The kiss was a slow, easy dance. Simple steps. Curiosity, restraint. And Zanni wasn’t in a hurry. She let her mouth linger against his. He felt the breath from her nostrils on his face – tasted the chocolate . . .

She ended it with a nip of his bottom lip.

‘Did you like it?’ She felt no need to specify what ‘it’ was.

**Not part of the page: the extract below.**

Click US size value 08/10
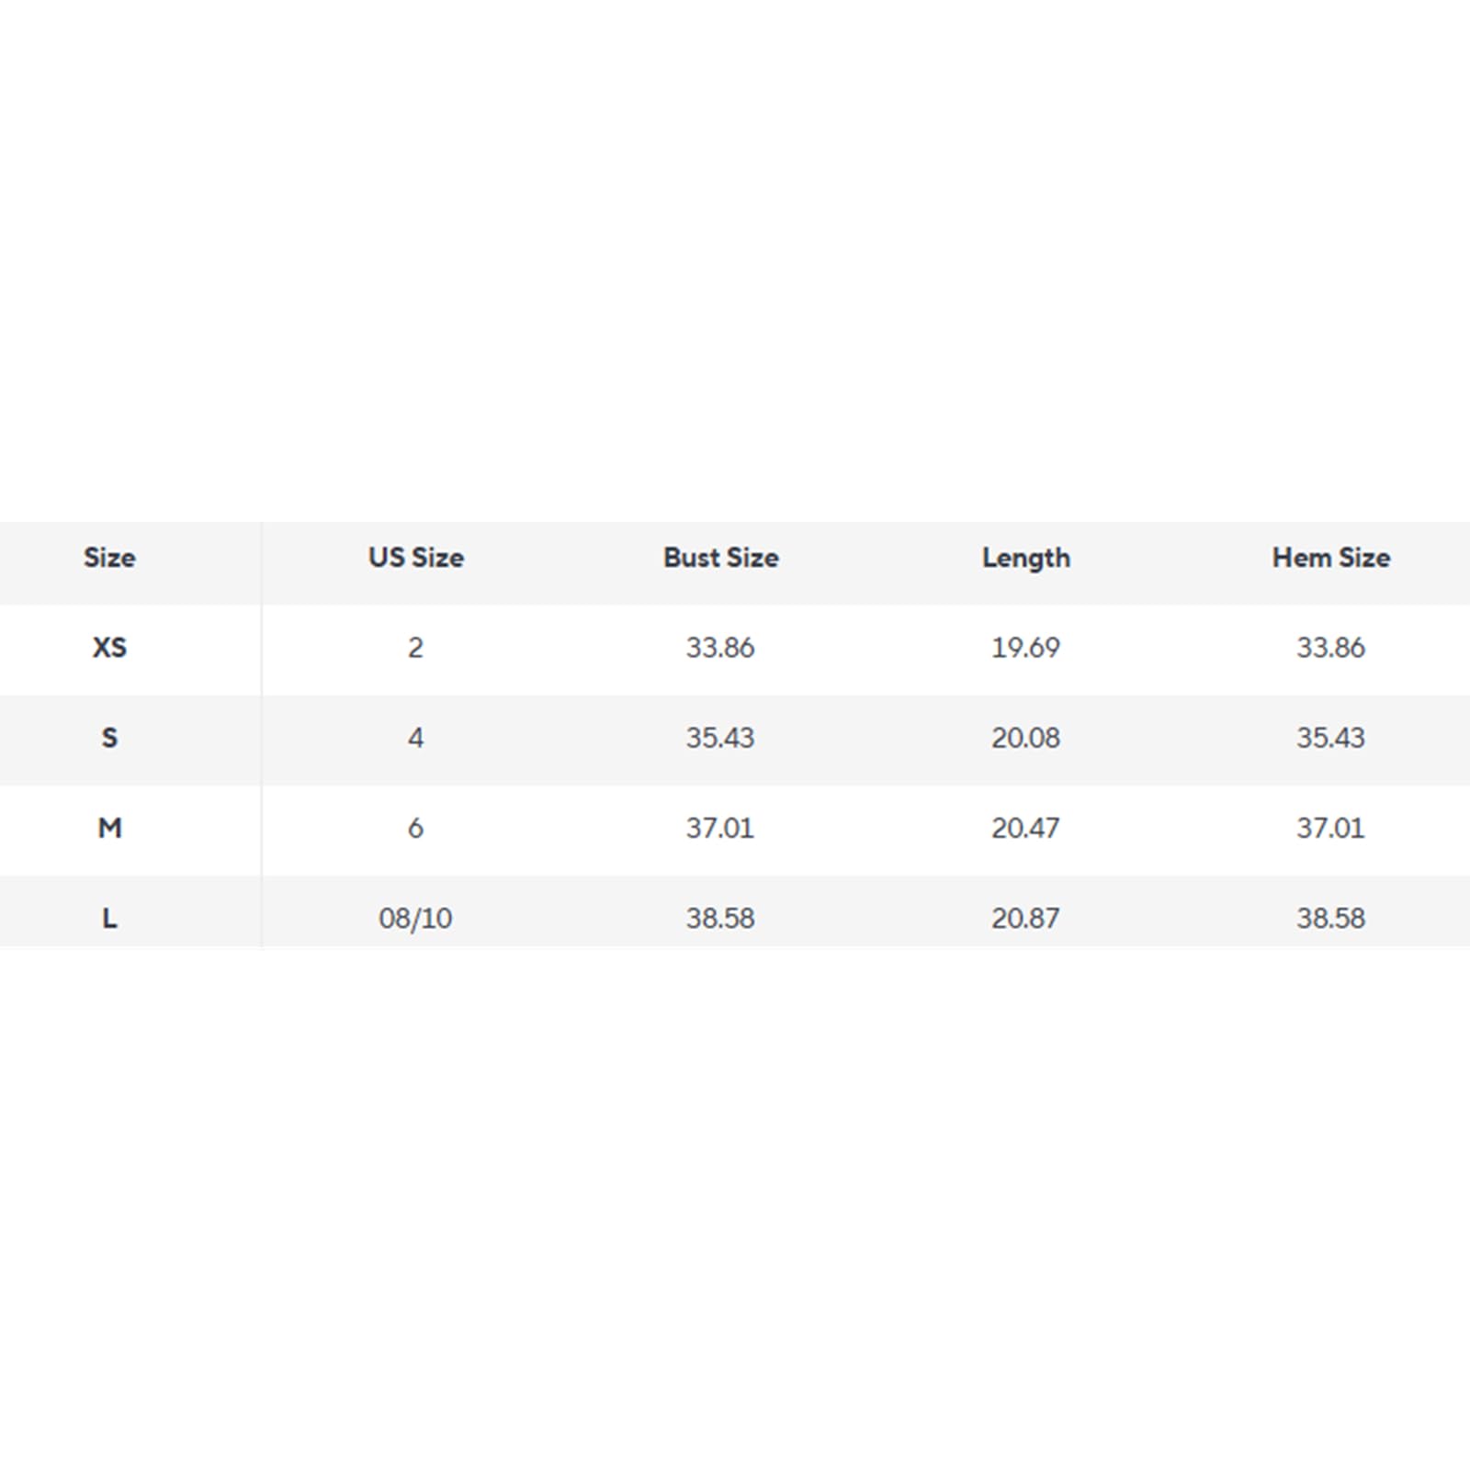Viewport: 1470px width, 1470px height. pyautogui.click(x=415, y=918)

Geiger swallowed. ‘Too sweet,’ he said.

Even in the middle of this train wreck – cars going off the tracks front and back, bodies piling up – Zanni felt her smile coming. She slid across the center console and straddled him, her knees at his waist, and pulled the seatback’s lever so it went down until Geiger was almost prone. She studied him as she unzipped her jacket and took it off, then pulled her thin sweater off over her head.

Something about the way her arms moved and her body stretched reminded Geiger of the cat. And the two had something else in common. They both made it very clear what they wanted, and when.

‘FYI,’ she said, ‘I like you better without the beard.’

She leaned down toward him – and he grabbed her shoulders and held her there.

‘The timing is questionable, Zanni.’

‘The
timing
? Geiger . . . There’s a real chance that in a few hours I might die – and if so, I’d like to have the two things I enjoy most in life before I do.’ She pulled his jacket’s zipper down. ‘And I’ve already had the chocolate.’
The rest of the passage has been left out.